I'm Too Young to Feel This Old. But It Comes At You in the Strangest Times. Like a Monday Night.

I live saying two things, "How fortunate to be alive during the release of the J.K. Rowling series, books and movies, and to experience the release of Peter Jackson's Lord of the Rings trilogy?"

For several years, I marked my calendar for the release of new movies and Potter books. Of course, Star Wars resurrected, too. It was fun to pace out semesters thinking ahead to what might come from debuts. They were ahead of the game, magical, and exciting (and even to this day my remote can't get past a marathon when one is up and running).

You can imagine my surprise, then, when Chitunga came into my room last night and asked, "What do you know about this Tolkien guy?" He listened to a podcast that referenced the work and he wanted to watch the movies. I said, "I have the movies downstairs." Well, I had the first one on DVD, but didn't beat him to the first floor because he already ordered them on-demand.
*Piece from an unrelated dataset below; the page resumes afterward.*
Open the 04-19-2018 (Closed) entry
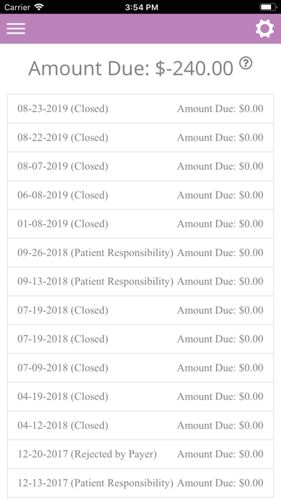 click(x=141, y=396)
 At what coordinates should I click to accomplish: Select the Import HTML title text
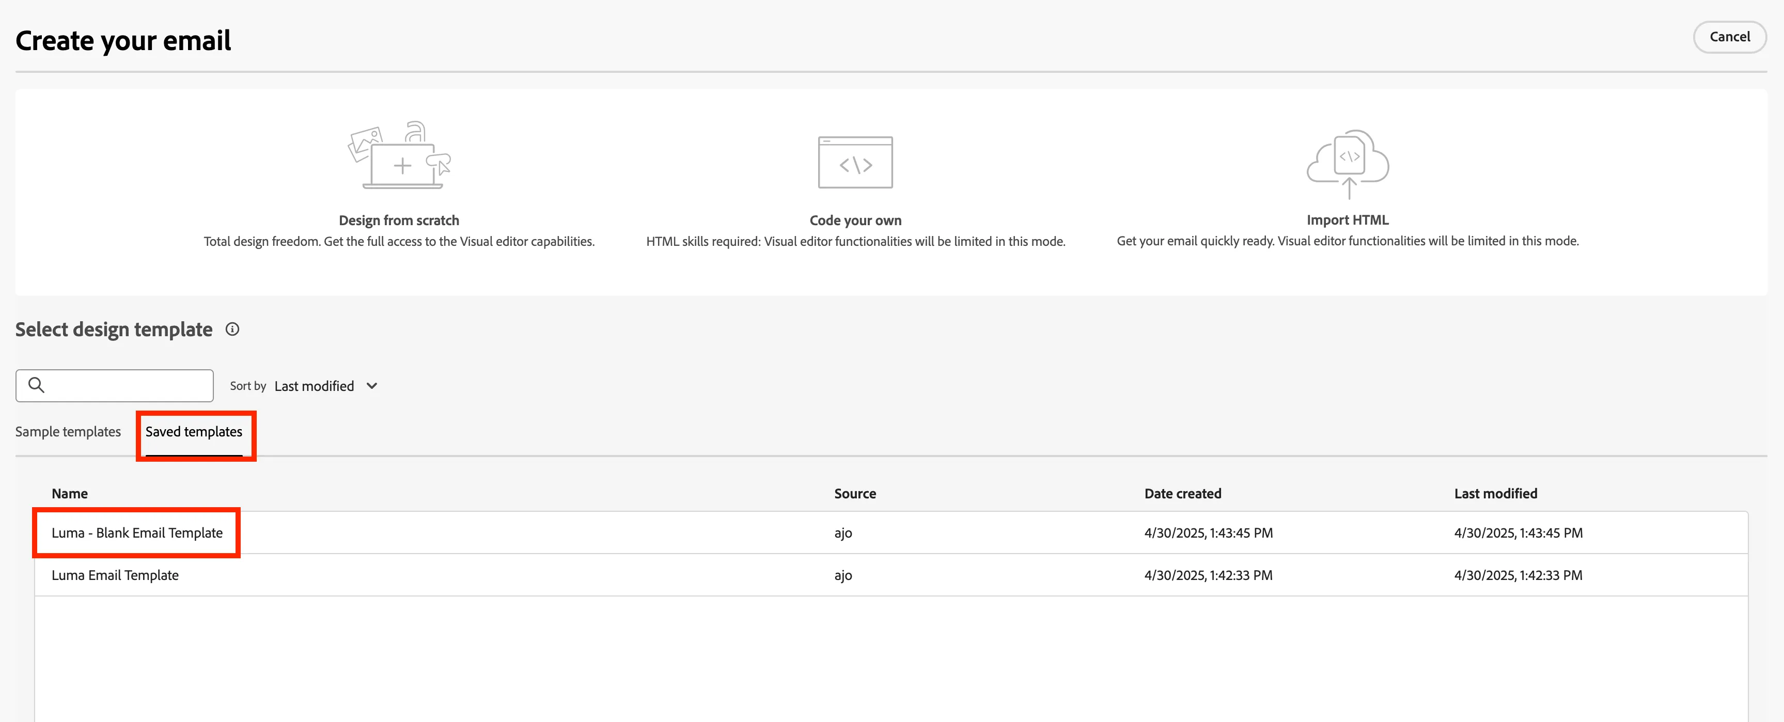point(1347,219)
Um...the release of Fellowship of the Ring was in 2001. That was 19 years ago. How could that be 19 years ago? Better yet, how was that that book written in 1954, only to be adapted 47 years later? AND when the movie came out, why did it seem so advanced? Sophisticated? Ahead of its time?. Now, watching it with Chitunga and Edem all these years later, it seems old and outdated. Phew. I guess this comes with age. I kept laughing in my head thinking, "I hope these boys hang in there."
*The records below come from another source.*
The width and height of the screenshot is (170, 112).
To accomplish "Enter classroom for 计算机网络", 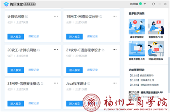I will (16, 37).
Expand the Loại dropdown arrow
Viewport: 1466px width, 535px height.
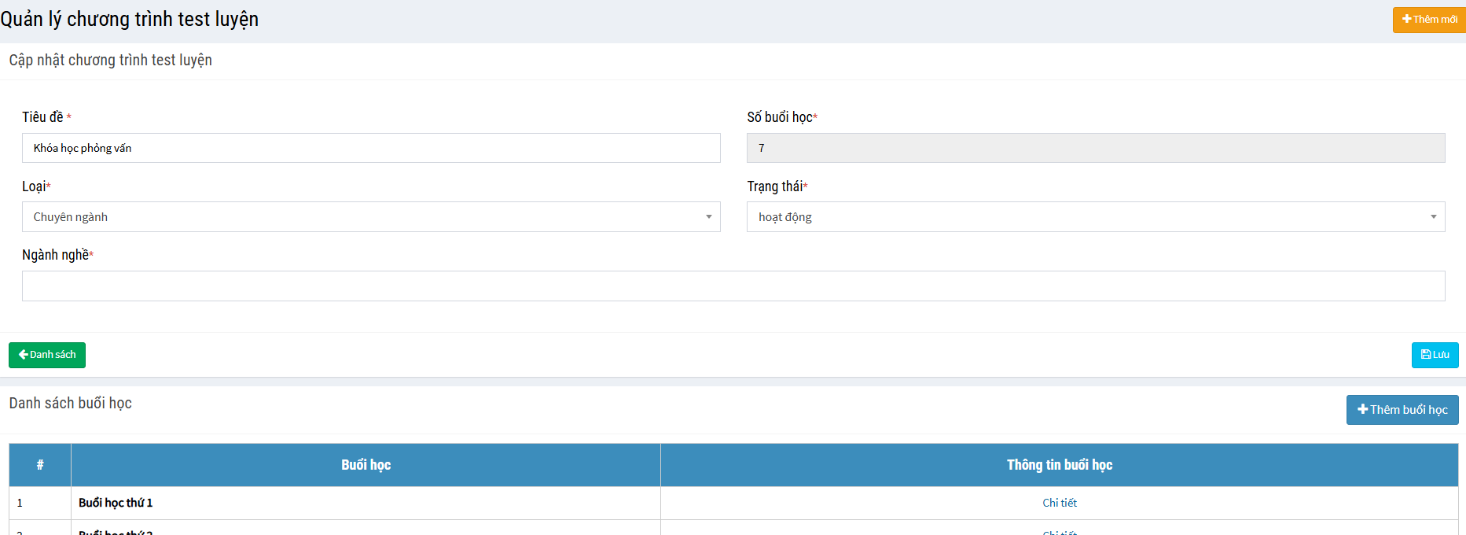click(708, 217)
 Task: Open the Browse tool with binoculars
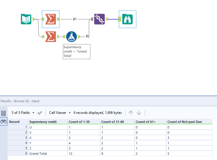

A coming of age story for Frodo Baggins who leaves the Shire. Seems graduation with a Masters degree is a great place to think about such journeys, adventures, and the power grabs, greed, and interconnected ways that tribes of people work with, and against, one another. Orcs are real. The monsters are within us, too.

Needless to say, I was up late last night reliving 2001 all over again, as I've done so many times during movie marathons (none beats the day that Mike and watched all of them back to back for 14 hours (two pizza orders, too).

So last night I was up until 12:30 when the 1st movie ended, anticipating we very-well might watch one a night until we get through them all.

"That's Foucault," Chitunga said when the eye of Sauron was first introduced.

"No, that's Tolkien," I replied. "Foucault followed."

I can't believe I'm jumping into this again...I'll be curious what Chitunga has to say when he's finished with it all.

Phew.

Now if only Peter Jackson would take on The Stand.